A Sacramento Bee op-ed by Dan Morain points out that the motives for all the money going into a California ballot proposition on redistricting are hidden from the public. The two men couldn’t be more different. Haim Saban, the billionaire media tycoon, wants the politicians to redraw boundaries so that the Congressional seat of Howard Berman, a Jewish politician who is strongly pro-Israel  is protected from the ever expanding Latino population. As Morain notes, Saban’s only motivation in life is to advance the cause of the Jewish state, famously telling the New York Times “I’m a one-issue guy, and my issue is Israel.”

It’s interesting that activist Jews are now worried that there will be fewer Jewish politicians with the rise of the same minorities that Jewish activist organizations have been so eager to populate the country with. Organizations like the ADL have expressed concerned that new ethnic blocs will not be appropriately sympathetic to Jewish causes such as Israel. Their solution is not to try to stem the tide of non-White immigration but to make political alliances with the new arrivals and, as indicated by Saban’s actions, skew the political process in a way where Jewish political assets (particularly money) will still be effective.

Charles T. Munger is a completely different story. Munger, a Stanford physicist,  is also very wealthy, his wealth stemming from his father’s partnership with Warren Buffet. Munger wants a citizen’s panel to draw the redistricting lines in the hopes that politics will be less partisan — a position that sounds like high-minded idealism. As a Republican, he may well want more  Republicans, but as Morain notes, he is almost certainly wrong about that. If he really wanted to have more Republicans elected, he should have invested his money in anti-immigration efforts. No matter how California is redistricted, Latinos and other minorities are going to continue to increase in political power while Whites are increasingly dispossessed.

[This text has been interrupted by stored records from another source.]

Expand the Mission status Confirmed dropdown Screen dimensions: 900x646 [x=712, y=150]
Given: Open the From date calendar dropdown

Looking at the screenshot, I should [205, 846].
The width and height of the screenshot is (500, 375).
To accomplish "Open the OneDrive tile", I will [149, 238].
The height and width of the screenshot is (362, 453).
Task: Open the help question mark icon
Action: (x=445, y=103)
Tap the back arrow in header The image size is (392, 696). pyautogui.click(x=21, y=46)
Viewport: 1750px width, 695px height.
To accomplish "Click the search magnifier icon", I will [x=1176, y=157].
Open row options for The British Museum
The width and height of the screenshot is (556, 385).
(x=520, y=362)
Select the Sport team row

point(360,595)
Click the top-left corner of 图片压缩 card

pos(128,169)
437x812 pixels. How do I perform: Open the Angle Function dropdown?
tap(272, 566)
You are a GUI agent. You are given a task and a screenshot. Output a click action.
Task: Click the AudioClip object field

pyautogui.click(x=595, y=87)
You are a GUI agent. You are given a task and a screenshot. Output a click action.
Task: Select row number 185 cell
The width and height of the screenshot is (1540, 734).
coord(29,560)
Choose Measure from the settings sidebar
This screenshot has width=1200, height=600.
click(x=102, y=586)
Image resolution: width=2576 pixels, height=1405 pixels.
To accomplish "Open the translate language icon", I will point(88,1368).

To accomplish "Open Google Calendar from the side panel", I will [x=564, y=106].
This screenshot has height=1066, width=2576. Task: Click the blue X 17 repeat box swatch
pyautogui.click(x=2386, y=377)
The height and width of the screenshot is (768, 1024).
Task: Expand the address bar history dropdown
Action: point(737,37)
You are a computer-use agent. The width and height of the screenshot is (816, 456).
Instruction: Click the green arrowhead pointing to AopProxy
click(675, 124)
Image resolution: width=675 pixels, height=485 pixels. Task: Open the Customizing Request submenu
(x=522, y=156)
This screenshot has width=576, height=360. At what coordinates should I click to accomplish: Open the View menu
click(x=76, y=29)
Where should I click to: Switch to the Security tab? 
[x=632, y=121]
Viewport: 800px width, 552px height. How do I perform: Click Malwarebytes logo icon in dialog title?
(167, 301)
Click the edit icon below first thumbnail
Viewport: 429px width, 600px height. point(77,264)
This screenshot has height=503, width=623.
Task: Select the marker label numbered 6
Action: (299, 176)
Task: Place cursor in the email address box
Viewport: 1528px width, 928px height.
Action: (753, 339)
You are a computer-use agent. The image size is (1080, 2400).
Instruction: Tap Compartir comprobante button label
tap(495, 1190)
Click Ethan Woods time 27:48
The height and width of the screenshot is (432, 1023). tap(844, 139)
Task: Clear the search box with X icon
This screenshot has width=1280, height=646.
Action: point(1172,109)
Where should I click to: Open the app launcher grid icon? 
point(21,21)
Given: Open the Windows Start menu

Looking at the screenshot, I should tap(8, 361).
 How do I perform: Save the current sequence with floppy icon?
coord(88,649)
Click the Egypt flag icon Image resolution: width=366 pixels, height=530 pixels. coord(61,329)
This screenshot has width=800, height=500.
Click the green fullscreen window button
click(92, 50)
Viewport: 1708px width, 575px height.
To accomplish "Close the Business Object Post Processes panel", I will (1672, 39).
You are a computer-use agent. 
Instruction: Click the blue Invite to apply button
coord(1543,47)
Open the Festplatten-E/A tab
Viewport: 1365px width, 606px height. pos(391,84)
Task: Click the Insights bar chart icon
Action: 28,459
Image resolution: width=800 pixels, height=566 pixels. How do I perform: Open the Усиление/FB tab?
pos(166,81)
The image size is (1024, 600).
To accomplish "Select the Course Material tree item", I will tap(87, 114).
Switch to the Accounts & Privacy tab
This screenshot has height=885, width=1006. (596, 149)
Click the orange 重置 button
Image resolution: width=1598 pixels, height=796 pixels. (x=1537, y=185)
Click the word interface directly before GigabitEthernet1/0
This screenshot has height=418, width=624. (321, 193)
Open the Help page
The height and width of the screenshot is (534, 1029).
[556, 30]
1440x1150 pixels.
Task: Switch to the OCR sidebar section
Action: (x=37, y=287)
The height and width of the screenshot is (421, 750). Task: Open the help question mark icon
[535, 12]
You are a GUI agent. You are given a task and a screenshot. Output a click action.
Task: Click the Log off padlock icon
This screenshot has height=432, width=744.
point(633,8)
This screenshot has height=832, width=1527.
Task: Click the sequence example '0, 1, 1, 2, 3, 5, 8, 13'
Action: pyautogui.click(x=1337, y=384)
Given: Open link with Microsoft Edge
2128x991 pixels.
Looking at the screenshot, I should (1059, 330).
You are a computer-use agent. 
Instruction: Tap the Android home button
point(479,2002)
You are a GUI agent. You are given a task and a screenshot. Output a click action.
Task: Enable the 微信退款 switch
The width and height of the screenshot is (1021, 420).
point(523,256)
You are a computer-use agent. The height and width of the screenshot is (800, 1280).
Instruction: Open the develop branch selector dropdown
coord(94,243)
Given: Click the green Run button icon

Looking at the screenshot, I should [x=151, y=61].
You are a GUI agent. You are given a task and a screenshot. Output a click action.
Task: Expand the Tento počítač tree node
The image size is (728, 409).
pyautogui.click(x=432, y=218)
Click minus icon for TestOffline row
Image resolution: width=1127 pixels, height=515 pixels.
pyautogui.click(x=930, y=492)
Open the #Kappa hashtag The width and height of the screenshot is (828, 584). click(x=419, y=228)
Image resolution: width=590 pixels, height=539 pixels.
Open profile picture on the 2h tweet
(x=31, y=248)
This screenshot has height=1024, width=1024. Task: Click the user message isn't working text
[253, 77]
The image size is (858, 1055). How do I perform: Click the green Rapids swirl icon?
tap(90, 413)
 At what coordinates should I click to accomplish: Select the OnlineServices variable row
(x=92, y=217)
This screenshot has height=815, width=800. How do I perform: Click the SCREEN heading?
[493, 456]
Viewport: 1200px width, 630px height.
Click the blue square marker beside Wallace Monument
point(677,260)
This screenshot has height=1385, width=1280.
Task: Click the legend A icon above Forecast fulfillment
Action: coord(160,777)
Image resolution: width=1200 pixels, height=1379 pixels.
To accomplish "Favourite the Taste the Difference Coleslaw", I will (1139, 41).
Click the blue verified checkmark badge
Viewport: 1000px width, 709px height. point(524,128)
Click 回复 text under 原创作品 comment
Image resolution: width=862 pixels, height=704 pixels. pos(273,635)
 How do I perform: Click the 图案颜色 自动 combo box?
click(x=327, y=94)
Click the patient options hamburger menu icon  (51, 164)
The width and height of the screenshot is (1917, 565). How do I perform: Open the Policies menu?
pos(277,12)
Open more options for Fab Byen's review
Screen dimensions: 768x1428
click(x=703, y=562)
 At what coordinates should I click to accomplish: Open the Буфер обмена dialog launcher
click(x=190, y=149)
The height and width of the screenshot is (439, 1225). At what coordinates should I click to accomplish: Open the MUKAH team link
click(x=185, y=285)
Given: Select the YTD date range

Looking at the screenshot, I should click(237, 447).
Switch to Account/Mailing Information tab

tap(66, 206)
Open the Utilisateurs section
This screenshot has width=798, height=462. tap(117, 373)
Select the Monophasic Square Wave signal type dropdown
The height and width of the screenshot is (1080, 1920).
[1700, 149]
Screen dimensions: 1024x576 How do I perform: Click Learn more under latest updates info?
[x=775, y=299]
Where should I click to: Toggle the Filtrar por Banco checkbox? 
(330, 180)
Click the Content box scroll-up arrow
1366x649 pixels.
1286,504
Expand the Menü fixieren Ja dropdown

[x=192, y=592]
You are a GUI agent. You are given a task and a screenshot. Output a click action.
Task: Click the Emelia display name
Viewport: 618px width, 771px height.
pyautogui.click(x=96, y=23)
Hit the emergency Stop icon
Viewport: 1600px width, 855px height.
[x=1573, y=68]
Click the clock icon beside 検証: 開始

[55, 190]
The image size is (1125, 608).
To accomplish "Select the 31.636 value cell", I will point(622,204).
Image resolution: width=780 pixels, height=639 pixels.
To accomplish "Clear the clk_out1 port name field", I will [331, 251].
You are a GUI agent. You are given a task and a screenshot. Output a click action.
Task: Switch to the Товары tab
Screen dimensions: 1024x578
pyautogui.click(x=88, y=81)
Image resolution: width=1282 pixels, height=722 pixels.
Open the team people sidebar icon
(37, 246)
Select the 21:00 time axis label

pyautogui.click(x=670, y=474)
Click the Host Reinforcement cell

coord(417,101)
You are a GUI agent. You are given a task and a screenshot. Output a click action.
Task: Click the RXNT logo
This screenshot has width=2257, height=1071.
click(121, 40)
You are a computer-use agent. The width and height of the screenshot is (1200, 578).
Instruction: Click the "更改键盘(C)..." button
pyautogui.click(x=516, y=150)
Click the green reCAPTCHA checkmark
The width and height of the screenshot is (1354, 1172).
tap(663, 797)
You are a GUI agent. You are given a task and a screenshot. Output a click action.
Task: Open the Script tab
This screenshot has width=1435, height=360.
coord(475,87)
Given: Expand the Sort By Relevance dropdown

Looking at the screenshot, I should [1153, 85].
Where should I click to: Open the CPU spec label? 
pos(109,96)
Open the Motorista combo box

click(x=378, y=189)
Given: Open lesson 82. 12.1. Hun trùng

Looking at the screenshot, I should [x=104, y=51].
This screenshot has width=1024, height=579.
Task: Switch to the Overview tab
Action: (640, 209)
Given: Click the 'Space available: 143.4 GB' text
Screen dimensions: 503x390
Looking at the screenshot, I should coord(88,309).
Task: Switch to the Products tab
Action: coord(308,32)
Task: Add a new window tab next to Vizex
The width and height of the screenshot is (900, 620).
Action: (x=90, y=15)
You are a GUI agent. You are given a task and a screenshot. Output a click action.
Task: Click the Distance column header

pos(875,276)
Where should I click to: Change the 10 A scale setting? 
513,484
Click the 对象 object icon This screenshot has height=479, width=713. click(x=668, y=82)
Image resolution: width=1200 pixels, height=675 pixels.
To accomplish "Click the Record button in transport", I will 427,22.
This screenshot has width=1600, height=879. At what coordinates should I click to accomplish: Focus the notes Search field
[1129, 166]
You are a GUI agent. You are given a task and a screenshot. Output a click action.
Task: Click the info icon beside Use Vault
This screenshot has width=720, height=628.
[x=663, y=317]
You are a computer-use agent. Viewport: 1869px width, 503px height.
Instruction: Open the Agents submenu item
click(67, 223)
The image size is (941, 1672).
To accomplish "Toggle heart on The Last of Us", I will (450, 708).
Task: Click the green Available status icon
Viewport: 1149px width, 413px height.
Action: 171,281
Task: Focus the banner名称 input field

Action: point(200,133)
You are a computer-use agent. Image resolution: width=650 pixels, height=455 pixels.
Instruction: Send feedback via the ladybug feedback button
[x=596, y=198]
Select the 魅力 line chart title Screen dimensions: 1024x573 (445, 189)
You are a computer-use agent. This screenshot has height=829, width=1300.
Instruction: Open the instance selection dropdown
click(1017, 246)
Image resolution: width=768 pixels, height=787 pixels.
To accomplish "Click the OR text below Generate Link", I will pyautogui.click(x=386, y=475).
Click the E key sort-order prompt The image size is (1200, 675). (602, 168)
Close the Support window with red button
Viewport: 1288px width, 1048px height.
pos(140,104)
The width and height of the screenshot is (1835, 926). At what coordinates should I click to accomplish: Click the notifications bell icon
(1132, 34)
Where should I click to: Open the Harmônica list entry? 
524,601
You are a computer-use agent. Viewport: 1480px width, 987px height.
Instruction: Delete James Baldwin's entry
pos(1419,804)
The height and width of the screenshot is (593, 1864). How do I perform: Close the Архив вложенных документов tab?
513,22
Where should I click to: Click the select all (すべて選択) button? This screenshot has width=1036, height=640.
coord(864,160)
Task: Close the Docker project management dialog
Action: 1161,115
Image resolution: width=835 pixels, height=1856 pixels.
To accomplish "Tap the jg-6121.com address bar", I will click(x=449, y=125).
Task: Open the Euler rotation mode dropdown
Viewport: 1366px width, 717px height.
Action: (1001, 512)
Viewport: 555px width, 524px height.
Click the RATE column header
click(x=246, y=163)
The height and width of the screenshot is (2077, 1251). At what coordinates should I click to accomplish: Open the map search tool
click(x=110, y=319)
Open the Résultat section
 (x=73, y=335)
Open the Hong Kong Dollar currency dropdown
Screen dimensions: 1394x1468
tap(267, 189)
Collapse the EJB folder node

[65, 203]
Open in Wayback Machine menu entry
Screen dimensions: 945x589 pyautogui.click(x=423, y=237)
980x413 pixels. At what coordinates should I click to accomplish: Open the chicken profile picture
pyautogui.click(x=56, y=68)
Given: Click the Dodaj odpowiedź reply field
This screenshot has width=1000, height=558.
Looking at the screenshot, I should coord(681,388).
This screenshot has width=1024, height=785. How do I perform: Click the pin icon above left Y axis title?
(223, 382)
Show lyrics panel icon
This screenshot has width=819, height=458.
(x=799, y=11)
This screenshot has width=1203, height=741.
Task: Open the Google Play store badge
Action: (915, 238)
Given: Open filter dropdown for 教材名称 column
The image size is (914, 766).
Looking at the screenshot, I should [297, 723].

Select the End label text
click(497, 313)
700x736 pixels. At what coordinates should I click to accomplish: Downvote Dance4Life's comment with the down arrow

So Munger is tilting at windmills while Saban is helping his people. There is a great deal of wealth controlled by people like Munger, but in general its wasted on things like this. As I noted in an earlier blog:

One of the biggest problems for European-Americans is that wealthy non-Jews seem far more interested in funding the opera or getting their name on a building at the local university than in helping their people. A good example is the Chandler family who formerly owned the L. A. Times. They had no interest in the media, and the company is now controlled by Sam Zell, who is Jewish. The family remains wealthy but in general seems to be involved in finding fun and interesting ways to spend their time (one of them flies around the world to attend the opera; another is into building outsize model trains) rather than influencing the world.

Munger is more politically involved than the Chandlers, but his efforts are absolutely useless in really achieving anything remotely beneficial to Republicans — or, more importantly, White Californians.